=== Input for this task ===
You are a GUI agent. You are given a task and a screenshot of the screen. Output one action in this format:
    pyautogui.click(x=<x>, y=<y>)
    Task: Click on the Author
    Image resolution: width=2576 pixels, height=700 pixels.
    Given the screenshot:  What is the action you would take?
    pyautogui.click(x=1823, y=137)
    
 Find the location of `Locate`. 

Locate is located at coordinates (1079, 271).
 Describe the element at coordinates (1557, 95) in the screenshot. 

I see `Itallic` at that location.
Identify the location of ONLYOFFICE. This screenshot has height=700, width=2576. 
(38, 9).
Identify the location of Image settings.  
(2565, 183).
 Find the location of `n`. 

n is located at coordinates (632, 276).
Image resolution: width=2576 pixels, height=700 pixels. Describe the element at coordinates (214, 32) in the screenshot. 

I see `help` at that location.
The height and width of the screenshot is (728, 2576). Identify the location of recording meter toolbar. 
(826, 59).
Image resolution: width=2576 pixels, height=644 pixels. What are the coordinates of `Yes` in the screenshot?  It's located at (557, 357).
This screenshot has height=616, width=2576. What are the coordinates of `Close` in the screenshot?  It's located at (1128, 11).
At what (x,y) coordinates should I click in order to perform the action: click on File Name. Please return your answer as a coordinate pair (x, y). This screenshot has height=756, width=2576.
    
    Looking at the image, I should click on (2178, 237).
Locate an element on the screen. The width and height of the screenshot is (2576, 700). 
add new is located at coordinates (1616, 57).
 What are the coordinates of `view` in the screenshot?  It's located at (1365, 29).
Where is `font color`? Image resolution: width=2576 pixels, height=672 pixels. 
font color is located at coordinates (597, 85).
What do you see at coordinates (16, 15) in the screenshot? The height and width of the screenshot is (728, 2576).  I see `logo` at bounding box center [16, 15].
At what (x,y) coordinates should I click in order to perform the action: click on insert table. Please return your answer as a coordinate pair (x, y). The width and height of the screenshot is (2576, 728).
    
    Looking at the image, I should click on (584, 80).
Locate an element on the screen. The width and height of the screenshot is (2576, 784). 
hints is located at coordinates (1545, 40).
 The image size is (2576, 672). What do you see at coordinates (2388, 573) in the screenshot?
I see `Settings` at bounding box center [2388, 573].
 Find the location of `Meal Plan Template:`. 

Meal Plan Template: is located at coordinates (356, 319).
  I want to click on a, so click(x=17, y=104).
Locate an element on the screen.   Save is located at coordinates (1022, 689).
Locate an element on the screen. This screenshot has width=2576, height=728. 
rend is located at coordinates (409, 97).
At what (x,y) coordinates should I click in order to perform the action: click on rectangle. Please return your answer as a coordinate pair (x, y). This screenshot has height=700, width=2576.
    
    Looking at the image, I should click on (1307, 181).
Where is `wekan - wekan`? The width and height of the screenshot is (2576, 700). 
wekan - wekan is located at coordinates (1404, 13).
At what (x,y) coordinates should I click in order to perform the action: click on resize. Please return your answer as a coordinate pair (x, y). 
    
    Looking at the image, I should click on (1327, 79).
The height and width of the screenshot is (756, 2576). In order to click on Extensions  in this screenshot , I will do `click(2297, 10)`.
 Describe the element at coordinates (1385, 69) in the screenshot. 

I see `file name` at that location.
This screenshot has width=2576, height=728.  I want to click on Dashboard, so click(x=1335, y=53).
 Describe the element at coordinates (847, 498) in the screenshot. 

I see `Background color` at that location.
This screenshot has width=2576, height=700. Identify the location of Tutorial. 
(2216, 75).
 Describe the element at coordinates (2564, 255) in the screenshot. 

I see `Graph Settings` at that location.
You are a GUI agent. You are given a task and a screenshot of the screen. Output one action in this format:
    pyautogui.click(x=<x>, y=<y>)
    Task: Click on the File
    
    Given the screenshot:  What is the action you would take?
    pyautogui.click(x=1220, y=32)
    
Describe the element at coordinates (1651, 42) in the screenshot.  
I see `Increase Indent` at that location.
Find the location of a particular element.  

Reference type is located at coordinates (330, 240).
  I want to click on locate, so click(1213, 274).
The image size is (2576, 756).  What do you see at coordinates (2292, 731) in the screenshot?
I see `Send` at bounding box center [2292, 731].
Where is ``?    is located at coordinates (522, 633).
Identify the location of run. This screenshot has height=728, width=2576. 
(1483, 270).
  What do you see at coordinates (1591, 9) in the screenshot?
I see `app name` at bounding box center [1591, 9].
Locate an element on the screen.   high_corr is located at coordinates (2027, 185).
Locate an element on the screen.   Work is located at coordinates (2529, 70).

=== Task brief ===
Please rewrite all the rows above, replacing "Image resolution" with "Display resolution" wherever it appears and leaving everything else unchanged.

=== Answer ===
You are a GUI agent. You are given a task and a screenshot of the screen. Output one action in this format:
    pyautogui.click(x=<x>, y=<y>)
    Task: Click on the Author
    Display resolution: width=2576 pixels, height=700 pixels.
    Given the screenshot:  What is the action you would take?
    pyautogui.click(x=1823, y=137)
    
 Find the location of `Locate`. 

Locate is located at coordinates (1079, 271).
 Describe the element at coordinates (1557, 95) in the screenshot. 

I see `Itallic` at that location.
Identify the location of ONLYOFFICE. This screenshot has height=700, width=2576. 
(38, 9).
Identify the location of Image settings.  
(2565, 183).
 Find the location of `n`. 

n is located at coordinates (632, 276).
Display resolution: width=2576 pixels, height=700 pixels. Describe the element at coordinates (214, 32) in the screenshot. 

I see `help` at that location.
The height and width of the screenshot is (728, 2576). Identify the location of recording meter toolbar. 
(826, 59).
Display resolution: width=2576 pixels, height=644 pixels. What are the coordinates of `Yes` in the screenshot?  It's located at (557, 357).
This screenshot has height=616, width=2576. What are the coordinates of `Close` in the screenshot?  It's located at (1128, 11).
At what (x,y) coordinates should I click in order to perform the action: click on File Name. Please return your answer as a coordinate pair (x, y). This screenshot has height=756, width=2576.
    
    Looking at the image, I should click on (2178, 237).
Locate an element on the screen. The width and height of the screenshot is (2576, 700). 
add new is located at coordinates (1616, 57).
 What are the coordinates of `view` in the screenshot?  It's located at (1365, 29).
Where is `font color`? Display resolution: width=2576 pixels, height=672 pixels. 
font color is located at coordinates (597, 85).
What do you see at coordinates (16, 15) in the screenshot? The height and width of the screenshot is (728, 2576).  I see `logo` at bounding box center [16, 15].
At what (x,y) coordinates should I click in order to perform the action: click on insert table. Please return your answer as a coordinate pair (x, y). The width and height of the screenshot is (2576, 728).
    
    Looking at the image, I should click on (584, 80).
Locate an element on the screen. The width and height of the screenshot is (2576, 784). 
hints is located at coordinates (1545, 40).
 The image size is (2576, 672). What do you see at coordinates (2388, 573) in the screenshot?
I see `Settings` at bounding box center [2388, 573].
 Find the location of `Meal Plan Template:`. 

Meal Plan Template: is located at coordinates (356, 319).
  I want to click on a, so click(x=17, y=104).
Locate an element on the screen.   Save is located at coordinates (1022, 689).
Locate an element on the screen. This screenshot has width=2576, height=728. 
rend is located at coordinates (409, 97).
At what (x,y) coordinates should I click in order to perform the action: click on rectangle. Please return your answer as a coordinate pair (x, y). This screenshot has height=700, width=2576.
    
    Looking at the image, I should click on (1307, 181).
Where is `wekan - wekan`? The width and height of the screenshot is (2576, 700). 
wekan - wekan is located at coordinates (1404, 13).
At what (x,y) coordinates should I click in order to perform the action: click on resize. Please return your answer as a coordinate pair (x, y). 
    
    Looking at the image, I should click on (1327, 79).
The height and width of the screenshot is (756, 2576). In order to click on Extensions  in this screenshot , I will do `click(2297, 10)`.
 Describe the element at coordinates (1385, 69) in the screenshot. 

I see `file name` at that location.
This screenshot has width=2576, height=728.  I want to click on Dashboard, so click(x=1335, y=53).
 Describe the element at coordinates (847, 498) in the screenshot. 

I see `Background color` at that location.
This screenshot has width=2576, height=700. Identify the location of Tutorial. 
(2216, 75).
 Describe the element at coordinates (2564, 255) in the screenshot. 

I see `Graph Settings` at that location.
You are a GUI agent. You are given a task and a screenshot of the screen. Output one action in this format:
    pyautogui.click(x=<x>, y=<y>)
    Task: Click on the File
    
    Given the screenshot:  What is the action you would take?
    pyautogui.click(x=1220, y=32)
    
Describe the element at coordinates (1651, 42) in the screenshot.  
I see `Increase Indent` at that location.
Find the location of a particular element.  

Reference type is located at coordinates (330, 240).
  I want to click on locate, so click(1213, 274).
The image size is (2576, 756).  What do you see at coordinates (2292, 731) in the screenshot?
I see `Send` at bounding box center [2292, 731].
Where is ``?    is located at coordinates (522, 633).
Identify the location of run. This screenshot has height=728, width=2576. 
(1483, 270).
  What do you see at coordinates (1591, 9) in the screenshot?
I see `app name` at bounding box center [1591, 9].
Locate an element on the screen.   high_corr is located at coordinates (2027, 185).
Locate an element on the screen.   Work is located at coordinates (2529, 70).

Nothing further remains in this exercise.